TRY IT
The answer must consist solely of the lines from the one containing "Task: Click the previous page arrow" through the last line of the records, set down exactly and without any pictures.

Stored items

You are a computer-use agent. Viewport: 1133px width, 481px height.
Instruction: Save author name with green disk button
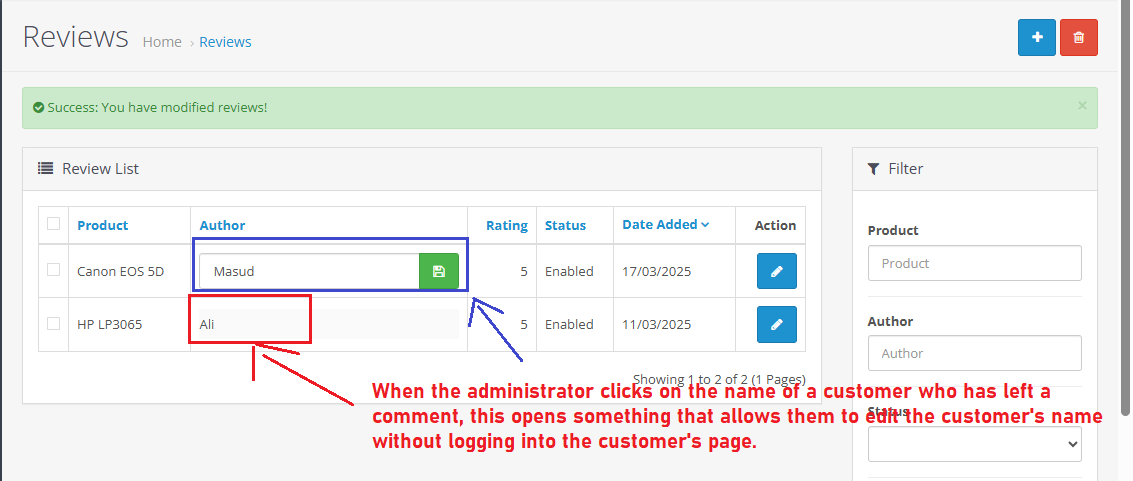[x=438, y=271]
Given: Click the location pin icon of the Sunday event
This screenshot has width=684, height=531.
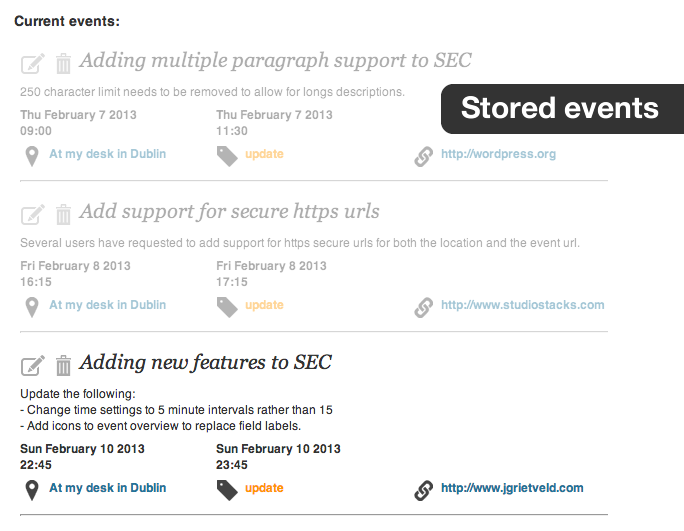Looking at the screenshot, I should pyautogui.click(x=32, y=490).
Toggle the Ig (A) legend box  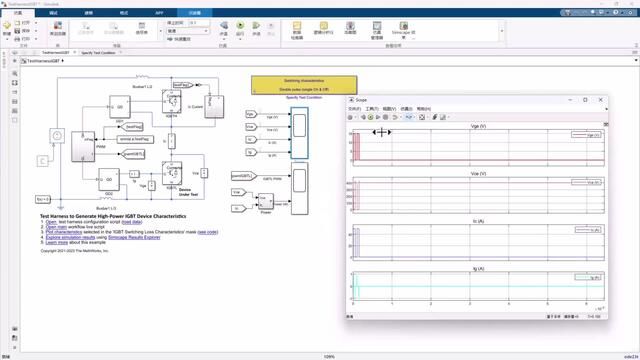(588, 278)
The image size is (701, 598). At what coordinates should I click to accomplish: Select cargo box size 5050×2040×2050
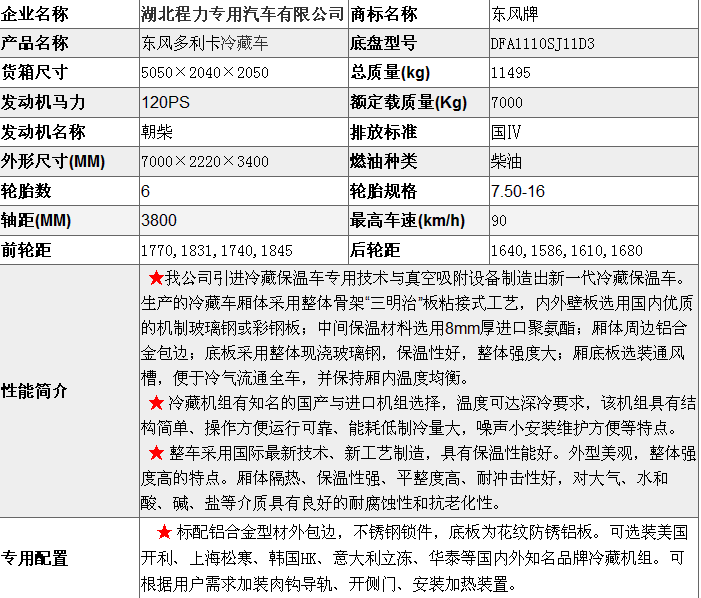pyautogui.click(x=205, y=73)
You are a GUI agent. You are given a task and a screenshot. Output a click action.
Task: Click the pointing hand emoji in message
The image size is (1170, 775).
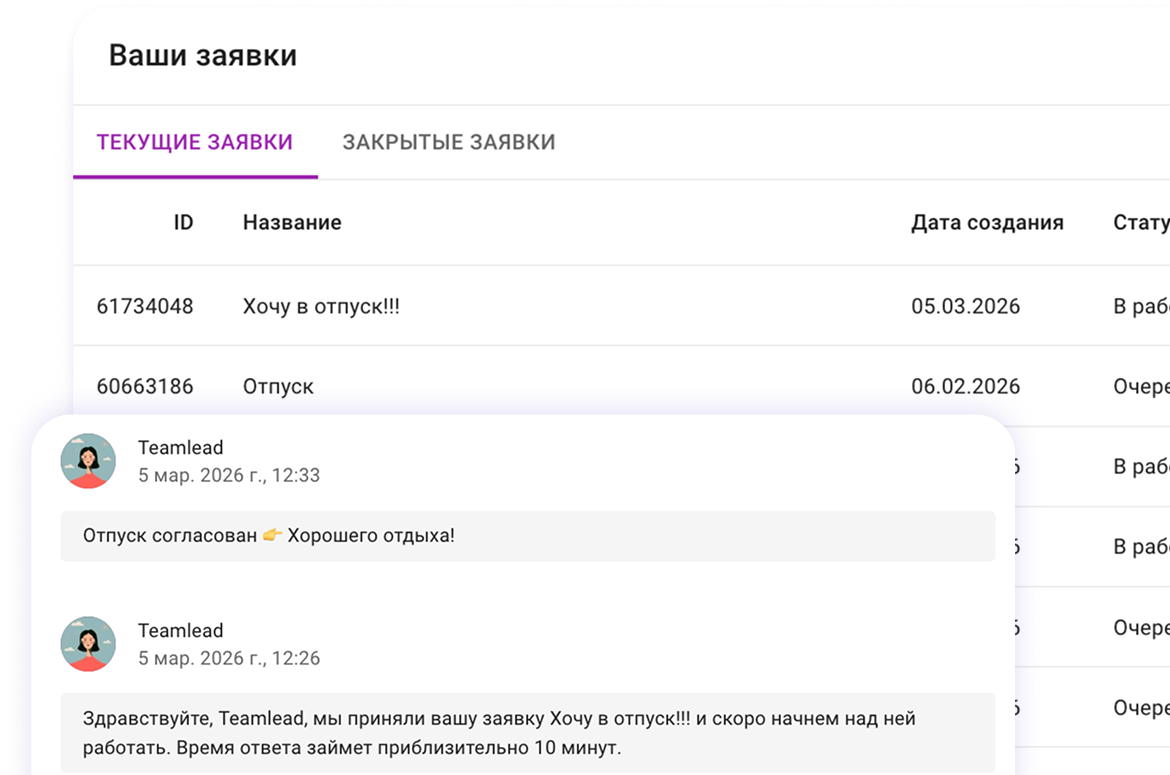click(x=273, y=536)
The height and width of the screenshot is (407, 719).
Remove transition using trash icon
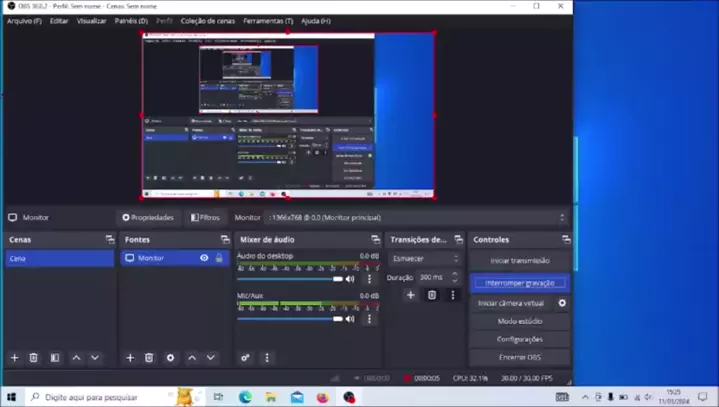[432, 295]
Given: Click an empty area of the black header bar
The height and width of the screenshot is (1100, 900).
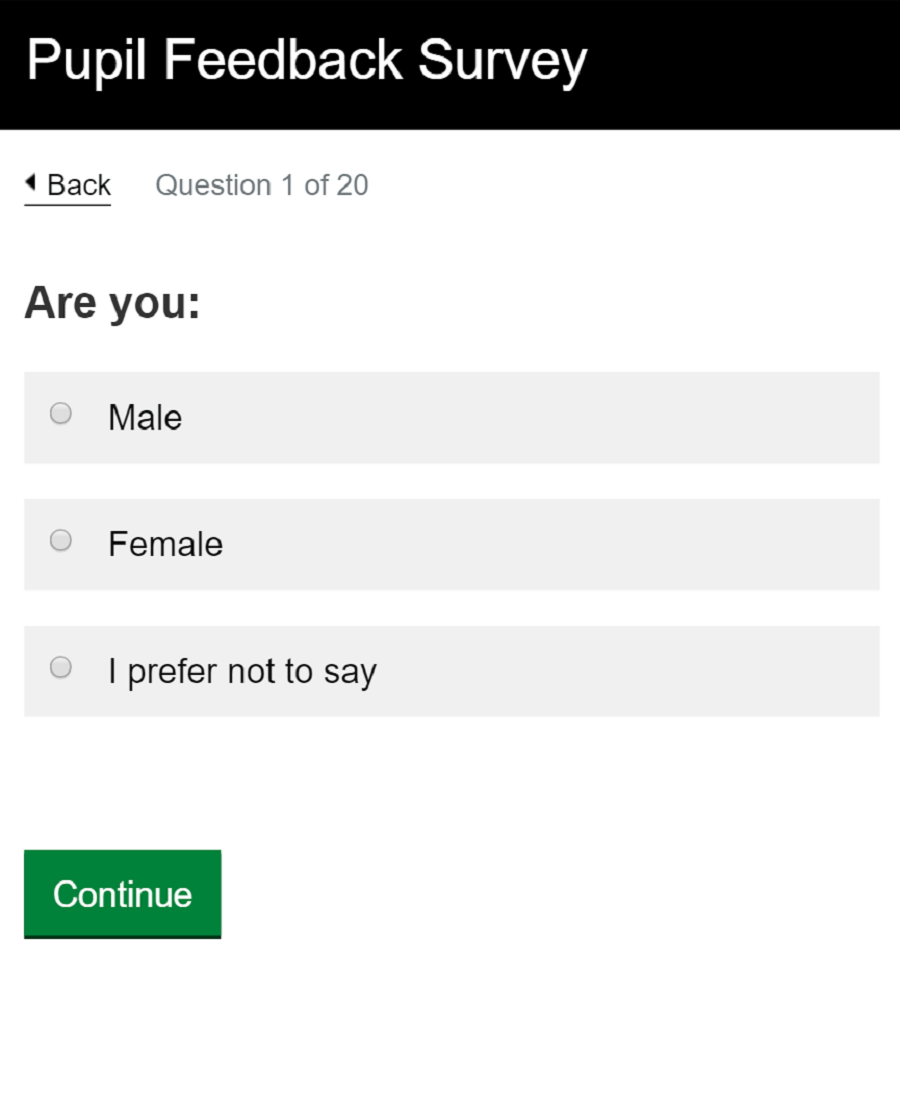Looking at the screenshot, I should 744,65.
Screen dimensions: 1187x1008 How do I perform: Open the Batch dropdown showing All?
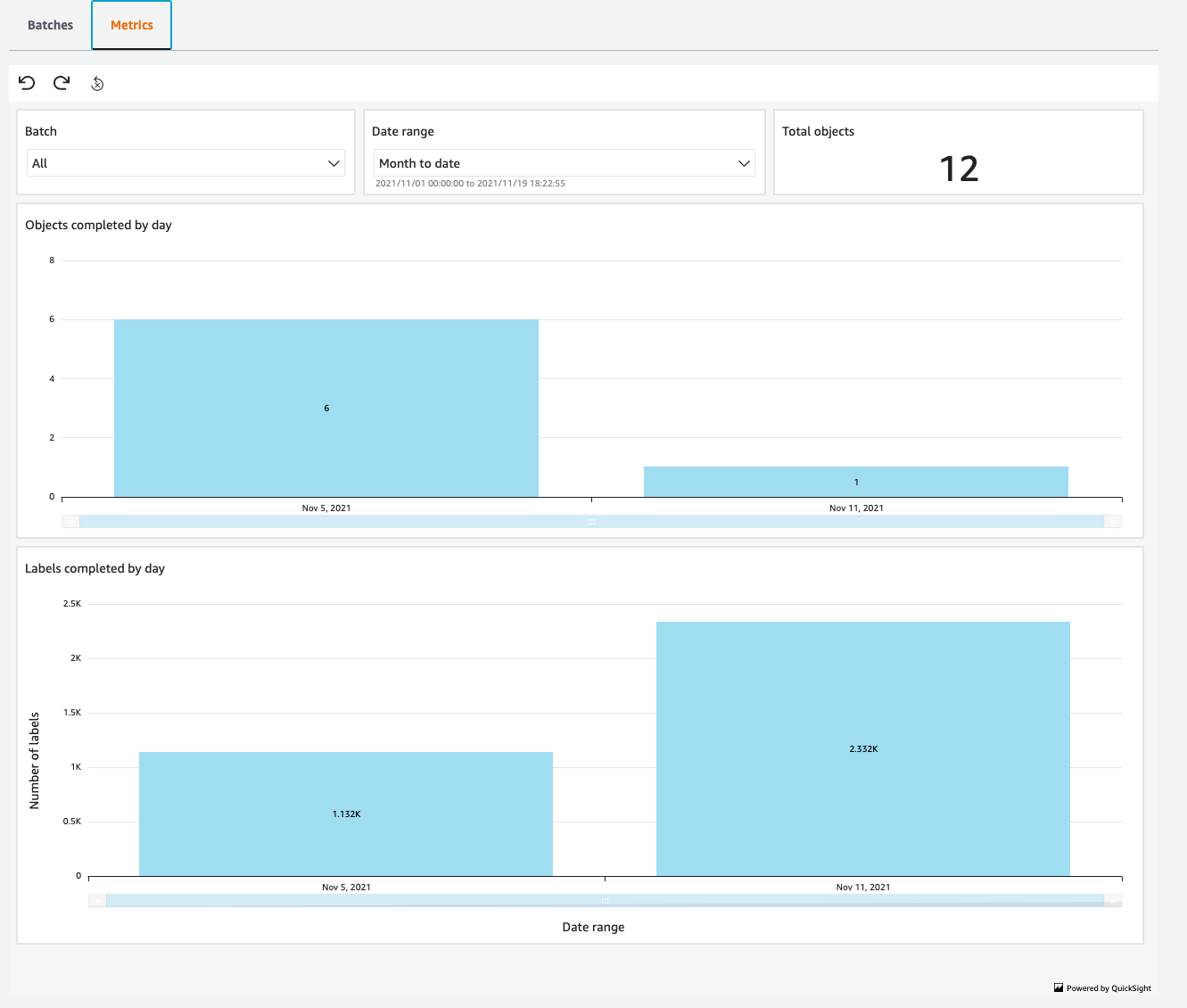point(185,162)
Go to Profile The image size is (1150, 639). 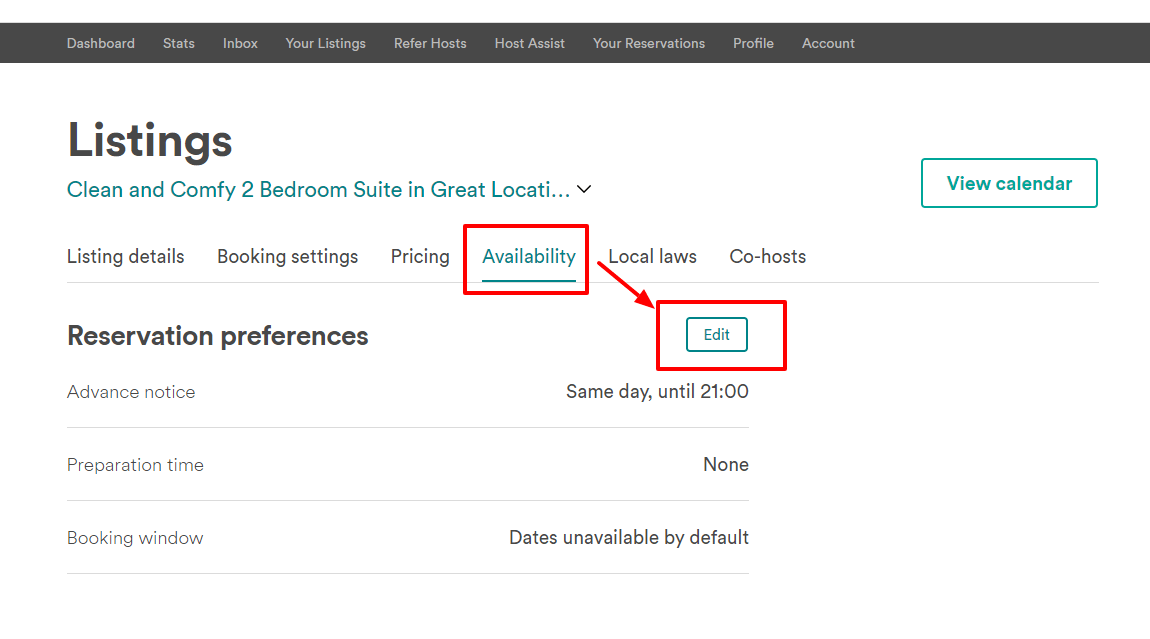[x=753, y=43]
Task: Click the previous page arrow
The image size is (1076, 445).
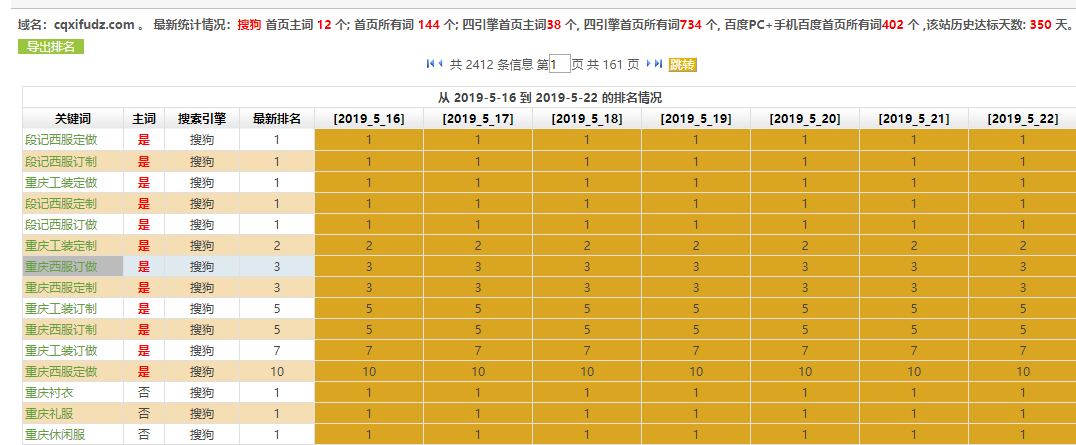Action: [x=440, y=64]
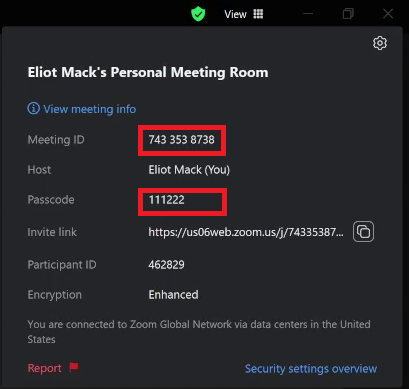Minimize the Zoom window

[308, 14]
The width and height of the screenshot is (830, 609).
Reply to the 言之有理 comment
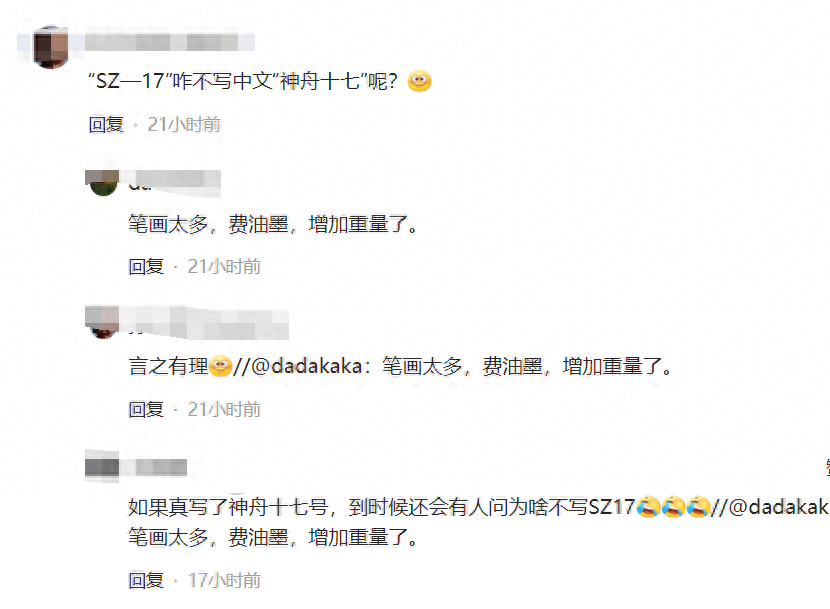146,409
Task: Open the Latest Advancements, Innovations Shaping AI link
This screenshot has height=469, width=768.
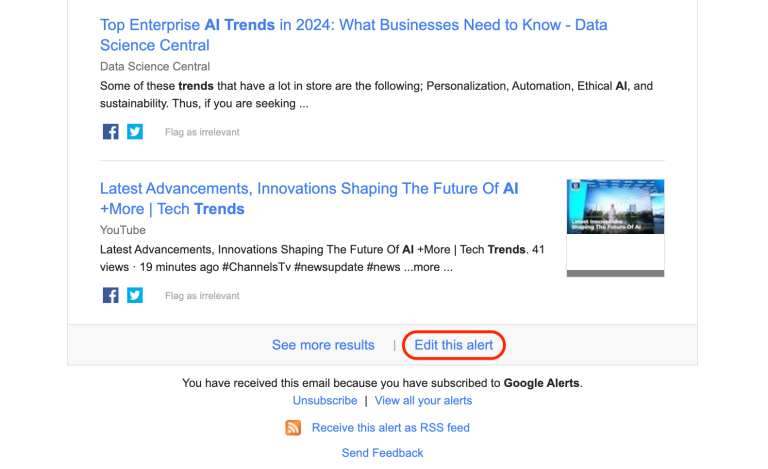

SOLVED EXERCISE
Task: Click the previous page arrow
The image size is (1076, 445).
Action: [x=440, y=64]
Minimize the Zoom window

[308, 14]
The width and height of the screenshot is (830, 609).
Reply to the 言之有理 comment
146,409
Task: Open the Latest Advancements, Innovations Shaping AI link
This screenshot has height=469, width=768.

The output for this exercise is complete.